Un impact majeur dans les plus grandes expériences de physique à l’international
Le LLR s’appuie sur l’expertise variée des groupes techniques et des physicien(ne)s pour participer à toutes les étapes de grands projets expérimentaux répartis autour de la planète, depuis la construction des détecteurs, l’acquisition et le traitement des données, jusqu’à l’analyse et l’interprétation des résultats.
En physique des hautes énergies, les collisions proton-proton auprès du collisionneur LHC du CERN situé à la frontière franco-suisse reproduisent les conditions de la physique dans les premiers instants de l’Univers et sont étudiées dans l’expérience CMS. Le LLR a contribué à la construction et au système de déclenchement du détecteur d’origine. Il a été protagoniste de la découverte du boson de Higgs (H) puis de sa caractérisation.

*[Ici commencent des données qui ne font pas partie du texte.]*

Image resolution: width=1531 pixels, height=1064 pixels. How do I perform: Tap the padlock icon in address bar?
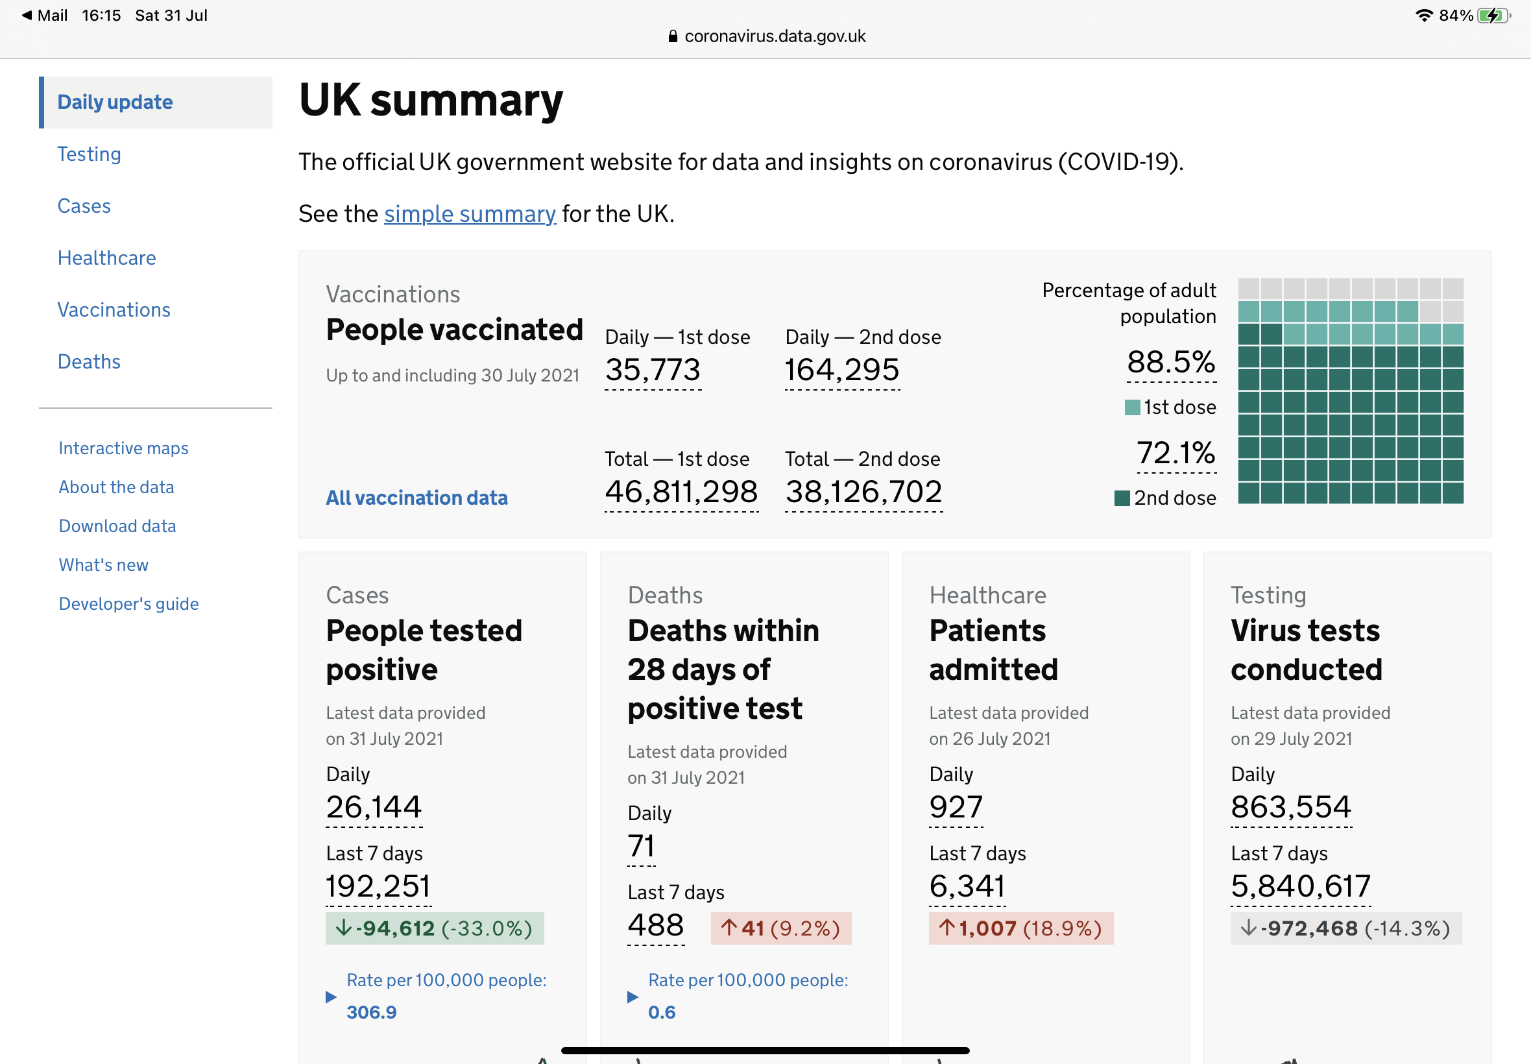673,36
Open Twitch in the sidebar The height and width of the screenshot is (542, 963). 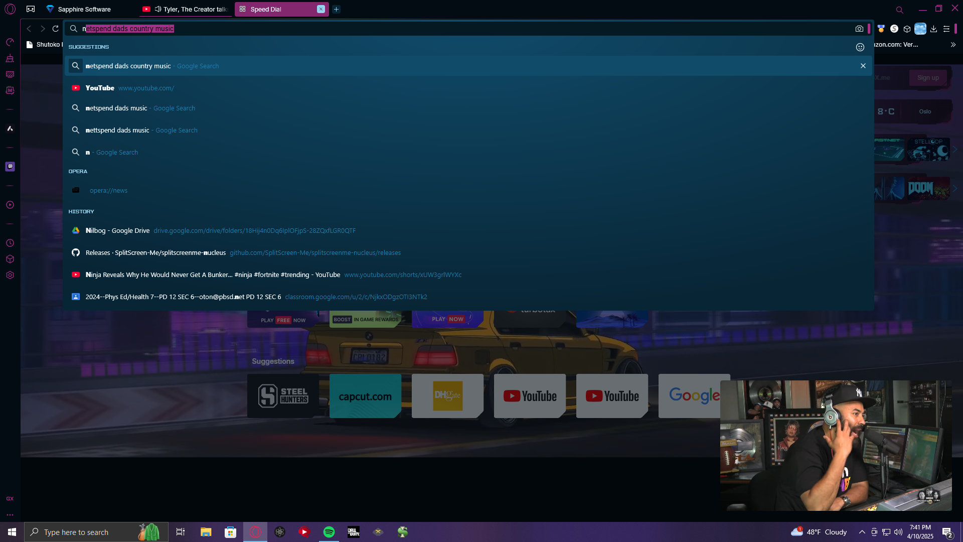(10, 167)
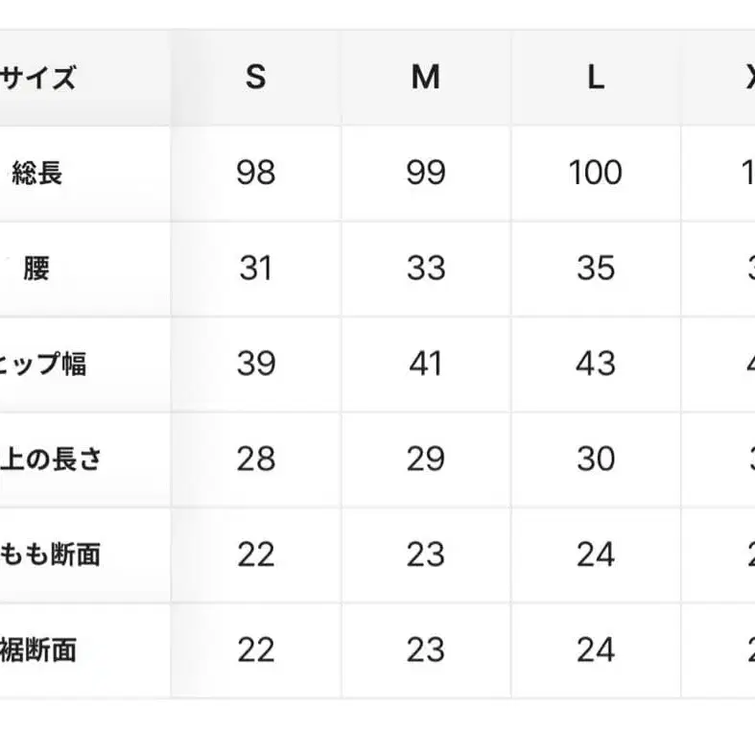Click the ヒップ幅 value 43 for size L
The image size is (755, 755).
[595, 364]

Le H est un scalaire (spin 0) associé à un nouveau champ quantique présumé responsable d’un mécanisme de brisure spontanée de symétrie électrofaible affectant la nature du vide quantique. Les interactions électromagnétique (de longue portée) et faible (de courte portée), véhiculées par des bosons vecteurs (spin 1) distincts, seraient apparues à un moment critique dans l’histoire de l’Univers primitif. En se propageant dans le vide en présence du champ de Higgs, les particules de matière (spin 1/2) acquièrent une masse via des couplages de Yukawa mis en évidence au LHC. La découverte du boson H a permis d’étendre considérablement le domaine de prédictibilité de la théorie mais, paradoxalement, la valeur singulière de sa masse mesurée (125 GeV) pourrait déstabiliser l’édifice théorique à très haute énergie. Pour aller plus loin, il faut désormais accéder à la densité d’énergie potentielle associée au champ de Higgs dans le vide. Cela sera rendu possible avec les très hautes luminosités (HL-LHC) attendues à partir de 2029. Le LLR développe actuellement un calorimètre-imageur à haute granularité (HGCAL) optimisé pour HL-LHC. Un HGCAL remplacera les embouts actuels de CMS. Avec pour chacun environ 6 millions de canaux de lecture, ils alimenteront en signaux analogiques à une fréquence de 40 MHz des puces électroniques (HGCROC) développées par le centre de microélectronique OMEGA à l’École polytechnique, et devront opérer dans un environnement extrêmement hostile, avec des doses d’irradiation intégrées allant jusqu’à 2 MGy et une fluence de 1016 neutrons par cm2. Le HGCAL sera un élément clé dans la reconstruction du flux de particules créées par chaque collision avec un impact majeur sur toutes les analyses de physique à HL-LHC.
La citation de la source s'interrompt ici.